The pullout agreement with the White House is more important than an agreement with the PA, the ambassador asserted. "Disengagement has to be viewed in the context of Israel-United States relations," he stated. "This pullout did not follow an agreement with the Palestinians, but it followed something which is much more important, an agreement with the United States.

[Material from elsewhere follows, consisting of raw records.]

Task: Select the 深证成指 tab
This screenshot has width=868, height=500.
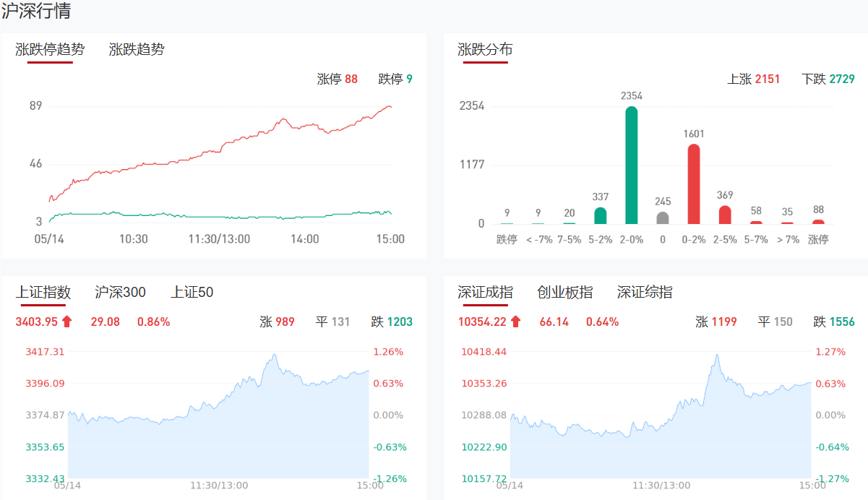Action: [x=485, y=293]
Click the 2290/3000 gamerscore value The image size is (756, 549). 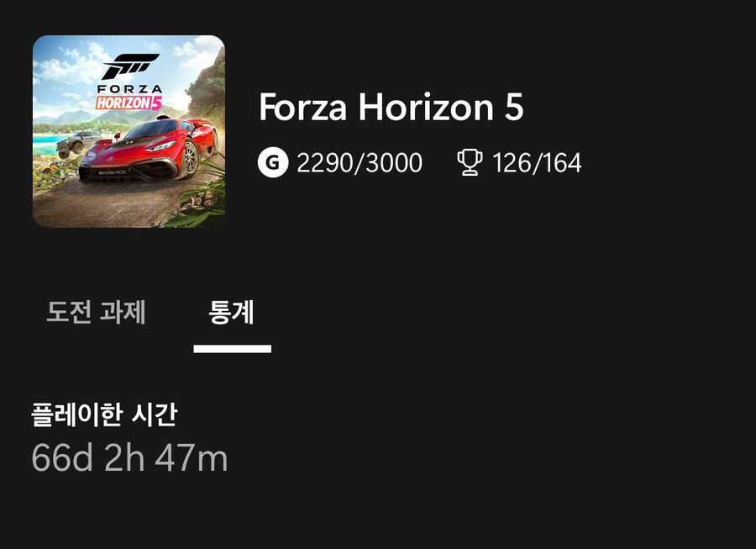tap(360, 163)
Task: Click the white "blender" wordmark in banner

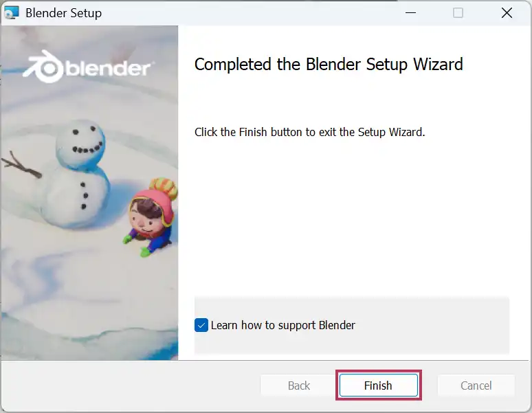Action: (x=108, y=68)
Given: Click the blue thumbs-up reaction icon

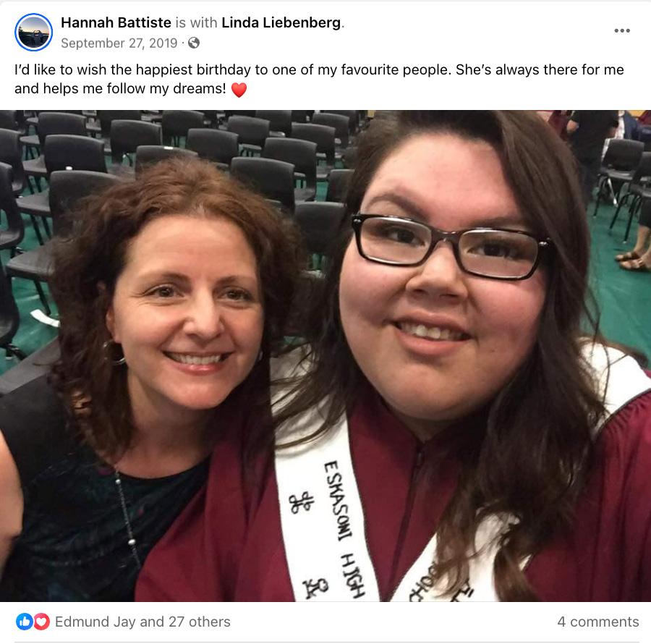Looking at the screenshot, I should 24,622.
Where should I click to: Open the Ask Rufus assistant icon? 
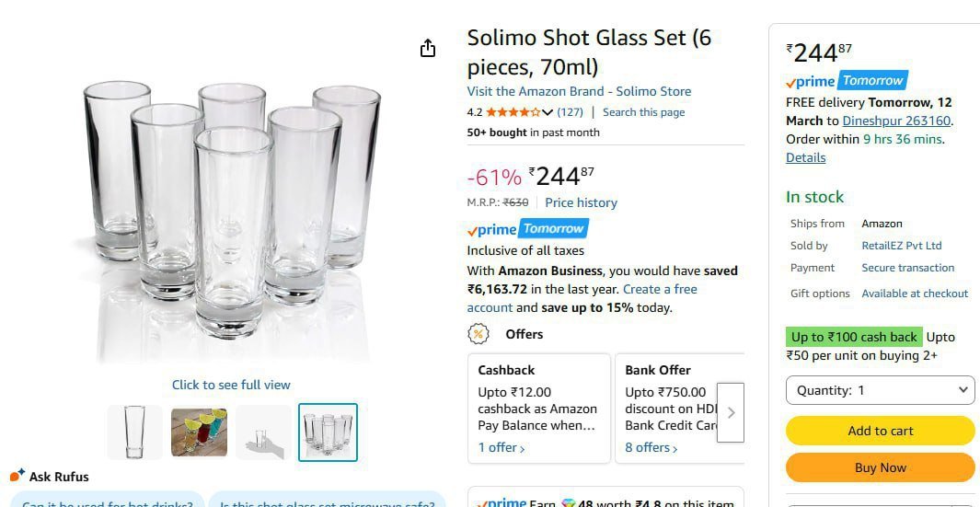tap(17, 476)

Disengagement is something that creates a common agenda between us and the United States."
When asked how much the withdrawal depends on the Arabs, while the Israeli agreement is with Washington, Ayalon altered previous government demands that the PA control terrorism before the pullout. "After the disengagement, they will have to dismantle the terror infrastructure…. They will have to arrest the fugitives and the known terrorists, break their cells and do it on a sustainable basis, so they can really come with us and negotiate on the roadmap," according to Ayalon.

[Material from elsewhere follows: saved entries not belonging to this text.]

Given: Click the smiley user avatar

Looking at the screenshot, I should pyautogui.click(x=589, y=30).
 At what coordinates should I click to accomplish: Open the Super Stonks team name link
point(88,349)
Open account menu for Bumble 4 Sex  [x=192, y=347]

Ayalon, in an article he published in the Washington Post earlier in the week, wrote, "The Palestinian Authority's refusal to disarm terrorist organizations has enabled the terrorists to regroup and renew deadly attacks against Israelis…. Palestinian President Mahmoud Abbas has invited Hamas into his government, thereby providing a terrorist organization with an official seal of approval."
He told the Jewish Journal that Israel will allow the PA to move 5,000 soldiers and police from Judea and Samaria to the Gaza region in order to prevent terrorist attacks and to help protect the IDF by serving as a buffer.
The overall US-American policy incorporates the expulsion plan and an American commitment denying Arabs the right of return and assuring Israel that Ma'aleh Adumim and Gush Etzion will remain a part of Israel and subject to negotiations with the PA.
The PA has repeatedly insisted that Israel must surrender these areas before there can be any peace agreement.